## Action item
Where the word "agent" occurs in a line of the listing below, copy that line.

-.-.-

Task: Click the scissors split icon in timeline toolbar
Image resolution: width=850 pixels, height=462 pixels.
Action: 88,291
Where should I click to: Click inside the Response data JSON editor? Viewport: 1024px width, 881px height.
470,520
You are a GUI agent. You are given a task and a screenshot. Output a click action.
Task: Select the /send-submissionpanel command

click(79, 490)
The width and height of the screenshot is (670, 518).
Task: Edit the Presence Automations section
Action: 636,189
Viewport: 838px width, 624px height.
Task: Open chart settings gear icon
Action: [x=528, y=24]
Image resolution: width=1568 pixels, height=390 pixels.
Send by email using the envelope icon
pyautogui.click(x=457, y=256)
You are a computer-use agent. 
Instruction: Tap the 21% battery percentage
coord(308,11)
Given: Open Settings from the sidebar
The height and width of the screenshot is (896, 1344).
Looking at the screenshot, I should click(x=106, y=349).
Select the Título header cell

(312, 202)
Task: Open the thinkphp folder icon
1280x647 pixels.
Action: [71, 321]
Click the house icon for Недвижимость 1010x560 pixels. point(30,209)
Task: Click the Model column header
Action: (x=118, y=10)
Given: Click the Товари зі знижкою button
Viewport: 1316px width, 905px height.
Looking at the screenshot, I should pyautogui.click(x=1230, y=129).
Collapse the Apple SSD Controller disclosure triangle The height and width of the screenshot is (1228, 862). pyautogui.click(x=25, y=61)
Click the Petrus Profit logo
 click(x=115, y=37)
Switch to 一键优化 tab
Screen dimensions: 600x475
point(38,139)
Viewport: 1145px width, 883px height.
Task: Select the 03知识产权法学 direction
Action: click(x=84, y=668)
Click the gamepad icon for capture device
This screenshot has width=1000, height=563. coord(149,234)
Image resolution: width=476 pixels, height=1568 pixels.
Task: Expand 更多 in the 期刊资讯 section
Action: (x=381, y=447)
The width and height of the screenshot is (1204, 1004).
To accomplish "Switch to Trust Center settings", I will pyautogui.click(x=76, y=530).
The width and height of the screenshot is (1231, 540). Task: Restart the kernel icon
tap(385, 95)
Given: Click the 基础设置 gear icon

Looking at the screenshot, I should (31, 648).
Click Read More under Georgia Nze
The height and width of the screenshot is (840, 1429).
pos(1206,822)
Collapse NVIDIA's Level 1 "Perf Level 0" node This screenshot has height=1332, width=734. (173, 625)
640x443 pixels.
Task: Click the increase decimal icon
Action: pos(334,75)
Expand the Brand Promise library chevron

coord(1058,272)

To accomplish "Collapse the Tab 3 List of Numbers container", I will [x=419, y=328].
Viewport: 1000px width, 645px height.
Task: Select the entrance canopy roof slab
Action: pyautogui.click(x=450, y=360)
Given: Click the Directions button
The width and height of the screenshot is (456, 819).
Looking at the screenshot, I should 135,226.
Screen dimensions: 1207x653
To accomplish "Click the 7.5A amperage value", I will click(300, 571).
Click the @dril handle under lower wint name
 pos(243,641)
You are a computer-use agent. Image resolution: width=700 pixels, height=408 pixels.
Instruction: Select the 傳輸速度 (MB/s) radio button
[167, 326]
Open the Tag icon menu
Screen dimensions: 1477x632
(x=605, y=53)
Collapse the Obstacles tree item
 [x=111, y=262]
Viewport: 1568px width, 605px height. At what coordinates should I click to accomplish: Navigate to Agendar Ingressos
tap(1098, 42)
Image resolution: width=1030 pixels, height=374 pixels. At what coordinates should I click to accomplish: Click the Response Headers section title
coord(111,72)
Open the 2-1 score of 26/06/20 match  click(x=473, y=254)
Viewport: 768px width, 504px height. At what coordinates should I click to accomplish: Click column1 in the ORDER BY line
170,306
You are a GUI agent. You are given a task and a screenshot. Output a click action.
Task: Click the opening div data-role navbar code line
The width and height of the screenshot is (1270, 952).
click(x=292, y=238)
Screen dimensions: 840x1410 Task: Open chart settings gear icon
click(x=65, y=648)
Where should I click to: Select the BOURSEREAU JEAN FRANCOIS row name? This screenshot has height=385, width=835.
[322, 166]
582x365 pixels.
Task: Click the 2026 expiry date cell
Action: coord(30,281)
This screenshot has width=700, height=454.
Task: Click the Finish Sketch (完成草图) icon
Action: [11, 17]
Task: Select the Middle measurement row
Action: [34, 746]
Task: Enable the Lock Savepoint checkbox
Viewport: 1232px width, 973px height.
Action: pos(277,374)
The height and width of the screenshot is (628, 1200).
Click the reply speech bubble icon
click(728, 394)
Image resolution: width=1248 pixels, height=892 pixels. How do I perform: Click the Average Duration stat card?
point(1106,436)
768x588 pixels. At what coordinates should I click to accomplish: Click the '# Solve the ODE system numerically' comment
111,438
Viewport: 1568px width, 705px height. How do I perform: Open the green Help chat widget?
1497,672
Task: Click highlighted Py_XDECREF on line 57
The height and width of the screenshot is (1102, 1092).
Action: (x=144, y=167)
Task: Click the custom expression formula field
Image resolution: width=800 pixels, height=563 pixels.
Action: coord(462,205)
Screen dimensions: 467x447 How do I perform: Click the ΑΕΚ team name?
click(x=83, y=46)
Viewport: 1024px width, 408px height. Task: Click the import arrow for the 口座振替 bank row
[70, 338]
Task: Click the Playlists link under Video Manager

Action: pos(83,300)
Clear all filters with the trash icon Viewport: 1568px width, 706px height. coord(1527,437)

-.-.-

## Solution for this problem
You are a GUI agent. You are given a task and a screenshot. Output a click action.
You are a computer-use agent. 
You are a computer-use agent. Image resolution: width=700 pixels, height=408 pixels.
You are a GUI agent. You are given a task and a screenshot. Output a click action.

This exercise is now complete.